_Required action_
Look through the entries and count each line that includes the string "Expand". Reply with the number alone.

═══ Records for this exercise ═══

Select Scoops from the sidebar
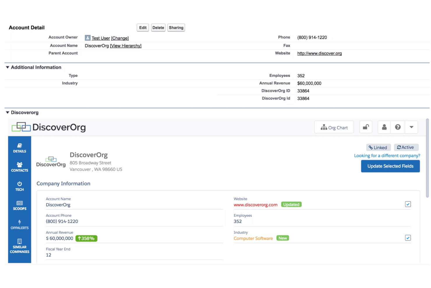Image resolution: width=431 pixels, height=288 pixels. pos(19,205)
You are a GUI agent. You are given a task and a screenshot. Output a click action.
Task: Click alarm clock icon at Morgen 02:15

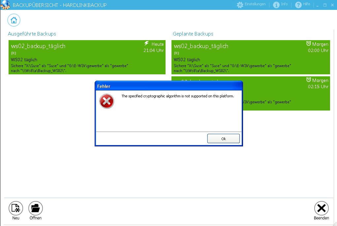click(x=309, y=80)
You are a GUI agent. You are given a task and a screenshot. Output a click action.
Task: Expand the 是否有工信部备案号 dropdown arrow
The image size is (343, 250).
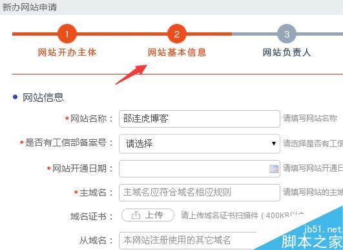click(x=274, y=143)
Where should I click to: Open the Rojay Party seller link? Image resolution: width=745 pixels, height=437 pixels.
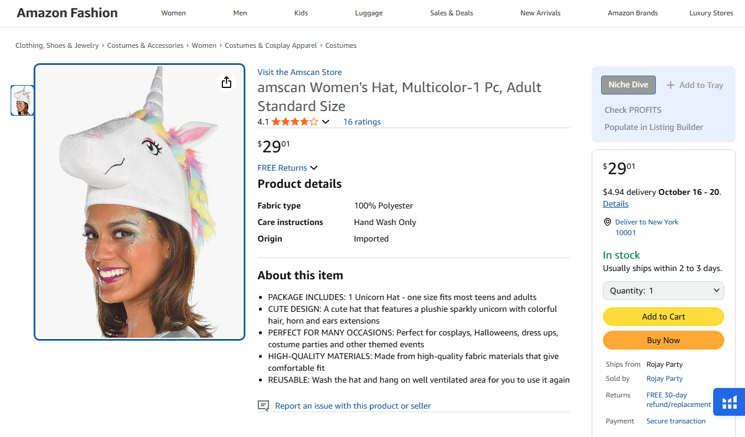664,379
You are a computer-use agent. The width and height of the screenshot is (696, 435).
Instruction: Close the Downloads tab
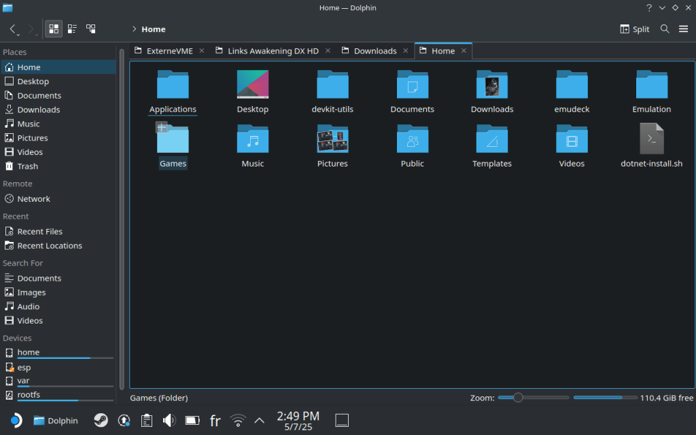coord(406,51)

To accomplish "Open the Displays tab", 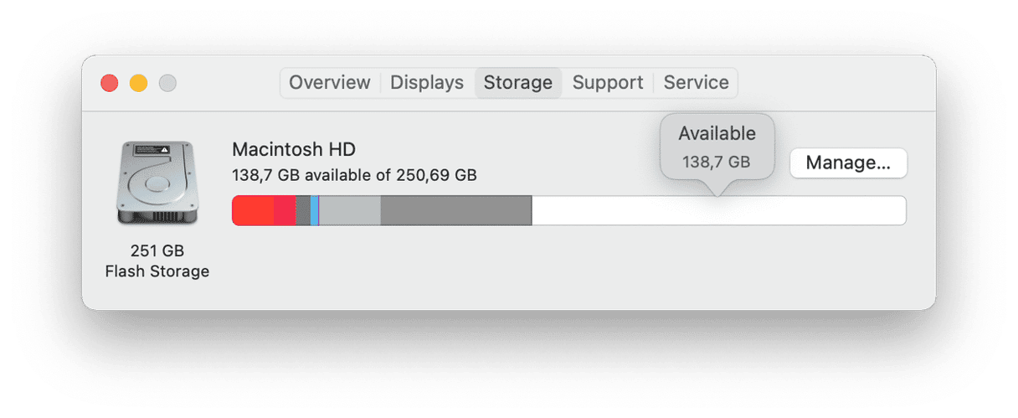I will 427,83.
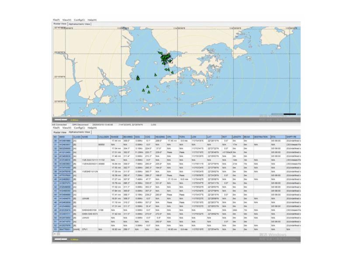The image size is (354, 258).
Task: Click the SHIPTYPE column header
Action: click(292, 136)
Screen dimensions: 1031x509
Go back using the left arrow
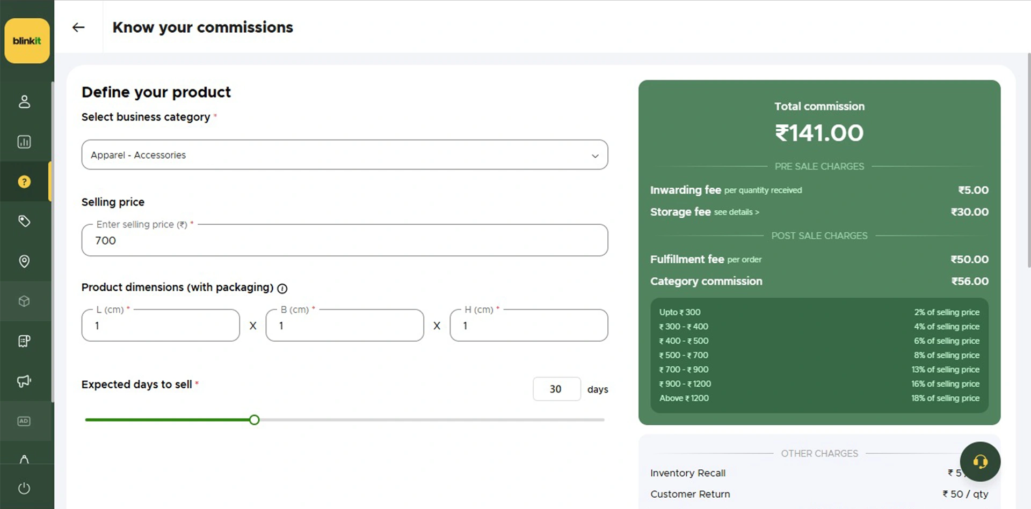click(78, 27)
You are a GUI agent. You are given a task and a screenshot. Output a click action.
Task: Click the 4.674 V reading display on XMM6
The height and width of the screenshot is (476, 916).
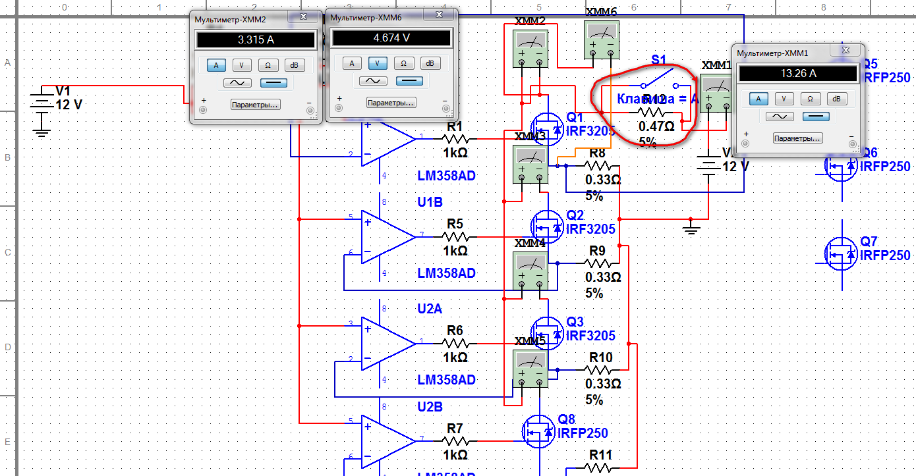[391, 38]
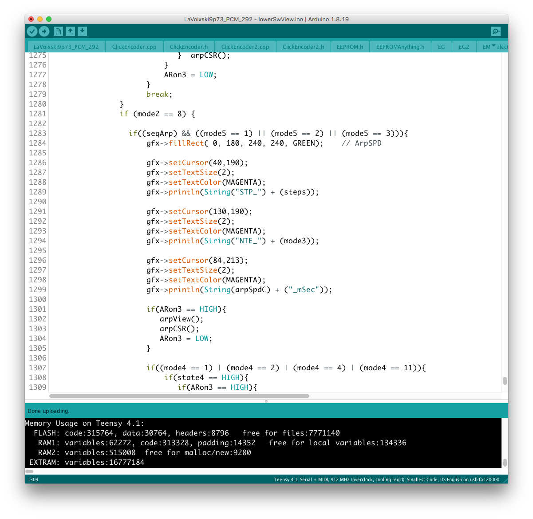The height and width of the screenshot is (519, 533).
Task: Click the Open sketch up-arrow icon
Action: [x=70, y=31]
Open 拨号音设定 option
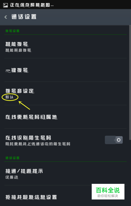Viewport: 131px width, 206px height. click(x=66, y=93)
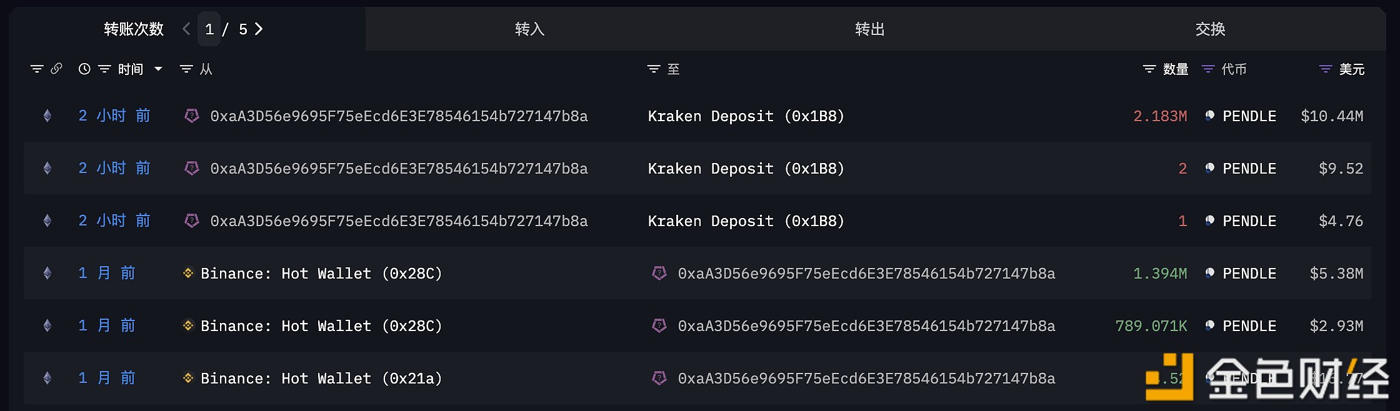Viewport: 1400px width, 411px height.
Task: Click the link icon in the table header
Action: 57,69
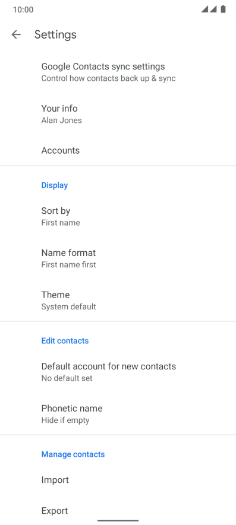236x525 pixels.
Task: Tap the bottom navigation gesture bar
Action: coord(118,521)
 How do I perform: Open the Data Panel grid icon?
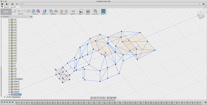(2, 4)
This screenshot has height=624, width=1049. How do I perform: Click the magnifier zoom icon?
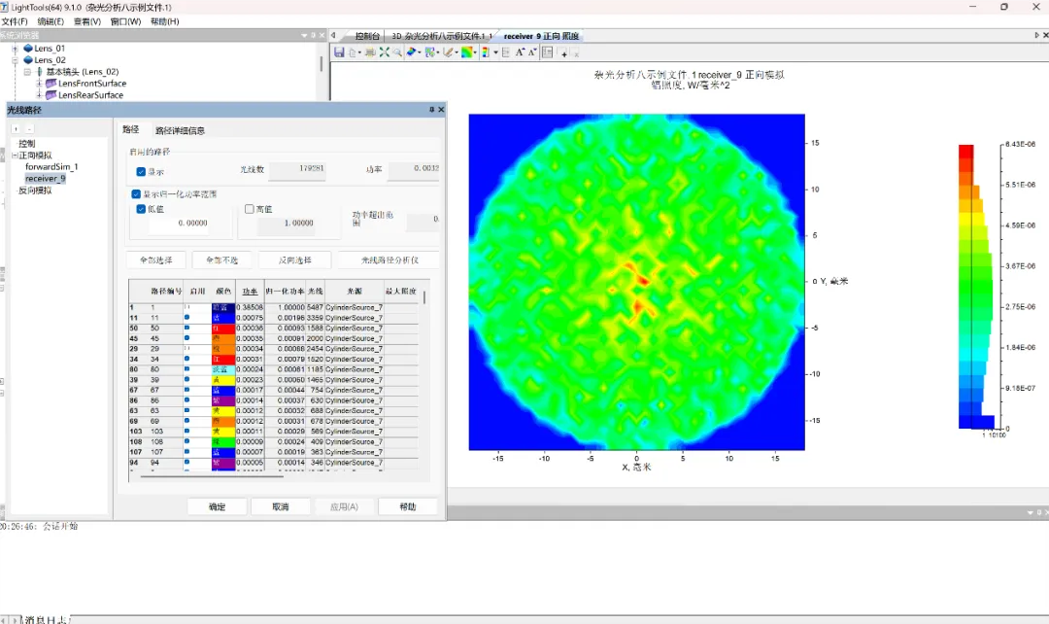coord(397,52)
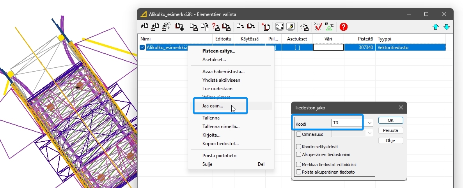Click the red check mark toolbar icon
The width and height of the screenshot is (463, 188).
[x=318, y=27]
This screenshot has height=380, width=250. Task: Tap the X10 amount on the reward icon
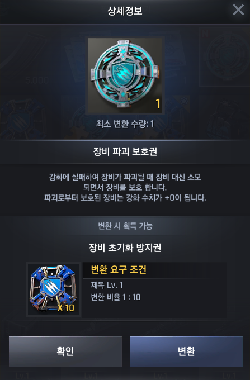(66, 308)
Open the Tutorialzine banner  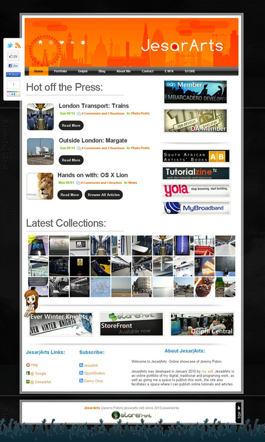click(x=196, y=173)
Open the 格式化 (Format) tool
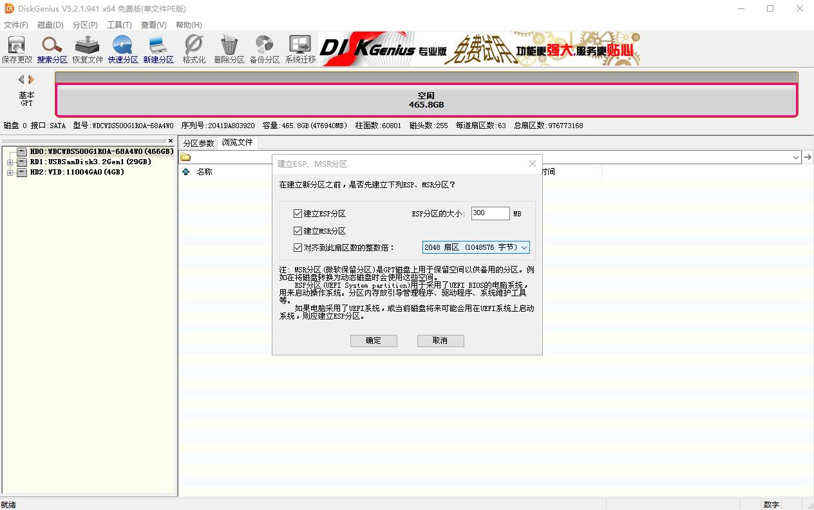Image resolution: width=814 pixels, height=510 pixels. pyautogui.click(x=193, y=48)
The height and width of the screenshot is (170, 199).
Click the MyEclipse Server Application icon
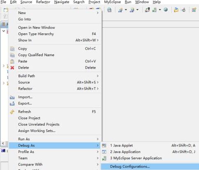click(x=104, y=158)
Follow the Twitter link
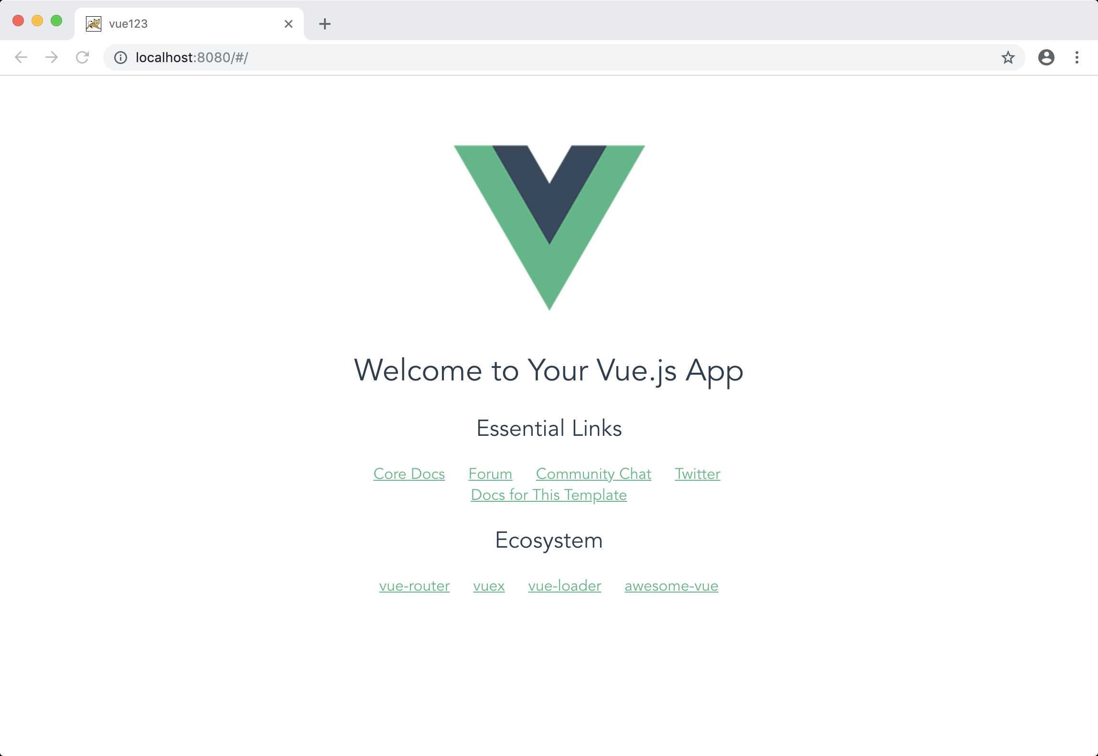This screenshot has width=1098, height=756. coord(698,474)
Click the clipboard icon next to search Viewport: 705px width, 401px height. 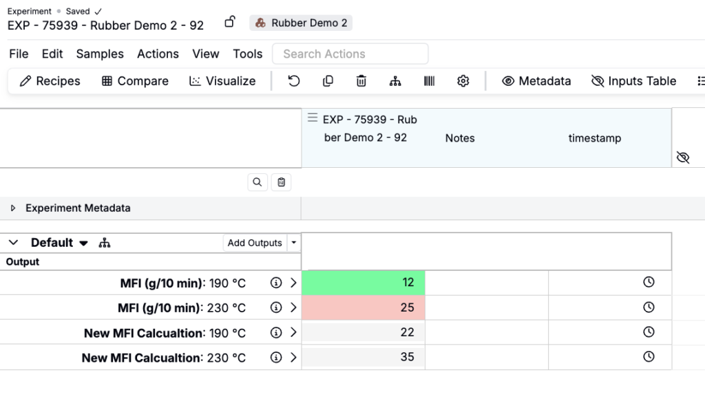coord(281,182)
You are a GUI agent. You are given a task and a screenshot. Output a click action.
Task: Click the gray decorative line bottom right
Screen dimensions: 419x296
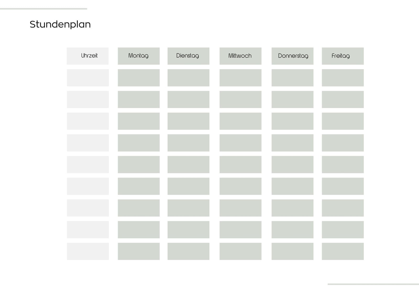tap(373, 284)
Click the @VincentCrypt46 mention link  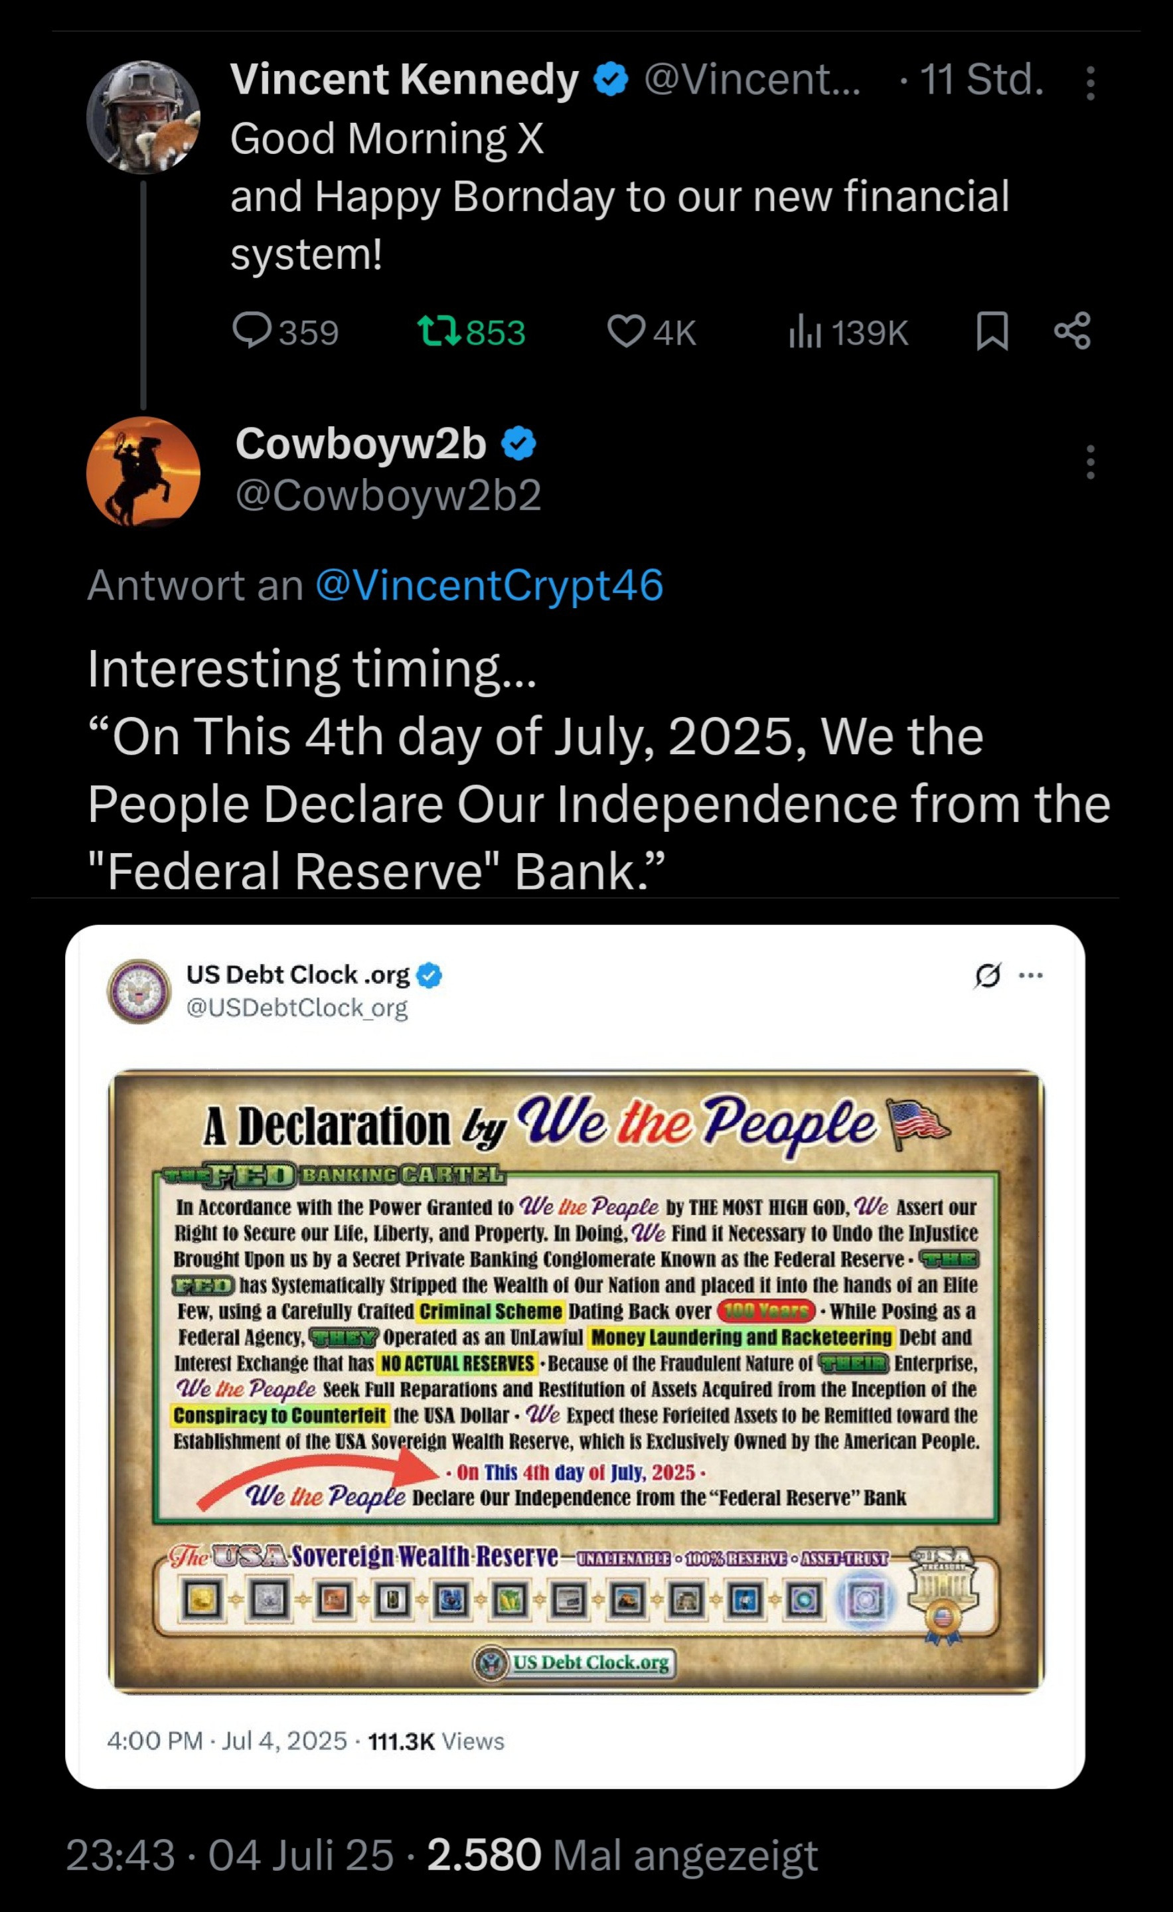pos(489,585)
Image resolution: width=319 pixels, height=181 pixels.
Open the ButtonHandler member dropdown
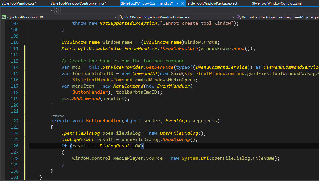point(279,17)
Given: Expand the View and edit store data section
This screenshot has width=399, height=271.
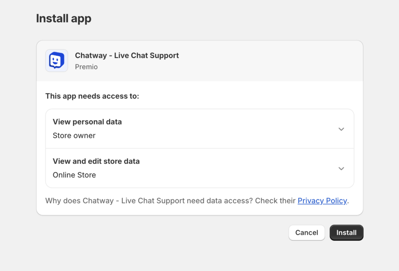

═══

_Reply to the exercise_
2